-- THE DATA --
⁂

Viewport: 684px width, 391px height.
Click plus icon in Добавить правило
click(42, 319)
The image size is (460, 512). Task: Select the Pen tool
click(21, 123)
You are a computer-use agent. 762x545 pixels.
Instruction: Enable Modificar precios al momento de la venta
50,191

⁂

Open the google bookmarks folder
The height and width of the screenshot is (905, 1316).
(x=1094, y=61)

⁂

-- ASSIGNMENT --
Beginning at the line above with "Viewport: 684px width, 391px height." and finishing at the line with "You are a computer-use agent. 762x545 pixels.", return each line exactly and return nothing else.

-- EXERCISE ANSWER --
Viewport: 684px width, 391px height.
Click plus icon in Добавить правило
click(42, 319)
The image size is (460, 512). Task: Select the Pen tool
click(21, 123)
You are a computer-use agent. 762x545 pixels.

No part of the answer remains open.